Spiritualmente, mi sentivo svuotato da tutto ciò che avevo conosciuto. Sentivo un nuovo stimolo, una nuova spinta: imparai tutte le preghiere che riuscì a trovare su internet, comprai un komboskini, e le mie prime piccole icone. Sentii anche rifiorire, in una luce del tutto nuova, la mia vocazione, sempre presente, ma ovviamente messa da parte a causa del mio cambiamento.
3) Qual è per Lei il più importante signifiato della Liturgia Ortodossa? Le chiedo anche di spiegarmi come intende Lei la solennità della liturgia ortodossa dalla quale sono colpiti tanti occidentali che si sono convertiti all’Ortodossia?
La Divina Liturgia è il centro della vita del cristiano. La partecipazione ai divini Misteri di Cristo, l’unione in fede e amore che sperimentano sacerdote e fedeli, questo è il senso della Liturgia. Non c’è nulla di simile nella chiesa cattolica, il cui rito si è trasformato, nella maggior parte dei casi, in stentorea routine.
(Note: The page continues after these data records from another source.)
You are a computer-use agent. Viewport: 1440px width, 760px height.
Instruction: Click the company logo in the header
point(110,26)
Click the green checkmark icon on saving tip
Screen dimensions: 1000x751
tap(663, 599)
Ciò che, a mio avviso, colpisce i fedeli cattolici che assistono a una liturgia ortodossa, è proprio la sua essenza: il senso del Sacro, la sua imponenza, che loro hanno perduto. Nella Liturgia c’è la presenza viva dello Spirito, i santi angeli sono presenti alla celebrazione, i Santi tutti sono misticamente con noi. É tutto questo che avvertono, come è stato per me in quella prima liturgia: è la riscoperta dell’origine della nostra cristianità, nella sua massima espressione.
4) Vista la sua conversione all’Ortodossia, potrebbe dire che Lei è ora un testimone della fede ortodossa, della retta fede, in Italia?
Nel mio piccolo, cerco di dare testimonianza come posso. Non è sempre facile essere italiani ortodossi: sono ancora troppo poche le persone che conoscono l’Ortodossia, ed è un lavoro molto lungo. Sia io che mia moglie, anche lei italiana convertita all’Ortodossia, mostriamo senza imbarazzo il nostro modo di vivere, che ad amici, colleghi e parenti appare insolito (i periodi di digiuno e la frequenza della preghiera sono le cose che suscitano più curiosità). Crediamo che l’esempio concreto di come si possa vivere la fede sia il modo migliore per farla conoscere.
Oltre al privato, l’opportunità maggiore che ho per farlo è attraverso il mio lavoro: negli anni, infatti, ho studiato e sto ancora studiando iconografia, e ne ho fatto il mio lavoro a tempo pieno. Cerco di diffondere le icone il più possibile: organizzo corsi di iconografia, mostre, incontri e conferenze e, naturalmente, realizzo icone e affreschi su commissione. Certo, ho ancora molto da imparare. In generale, vi è un buon riscontro: le persone mostrano molta curiosità verso l’iconografia, e nella maggior parte dei casi si arriva spontaneamente a parlare dell’Ortodossia. Alcuni miei allievi, alla fine dei corsi, hanno espresso il desiderio di partecipare a una Divina Liturgia e ne sono rimasti colpiti. Penso che le sante icone possano dare un enorme contributo per ben seminare e, con l’aiuto di Dio, poter portare all’Ortodossia.
5) Se qualcuno le chiedesse di spiegare perchè la redenzione si trova nella Chiesa Ortodossa, quali sarebbero i suoi argomenti?
Nella sua prospettiva perchè la verità si trova nella Chiesa Ortodossa più di quanto si possa immaginare?
A dire la verità, molti corsisti mi pongono questa domanda; così, come prima risposta, li invito a partecipare a una Divina Liturgia mettendo da parte idee, pensieri, pregiudizi. Credo che l’esperienza diretta sia la miglior risposta e la miglior maestra. Io credo fermamente che la Chiesa Ortodossa sia la Chiesa fondata sulla roccia che è il Cristo, che nei secoli e nelle tribolazioni ha mantenuto sempre costante e viva la sua fede e la sua dottrina, senza secolarizzarsi o cedere alla tentazione di rendersi più appetibile per il mondo, ma restando salda negli insegnamenti dei Santi Padri e nella Santa Tradizione. Non vi è, e non può esservi, strada differente da questa.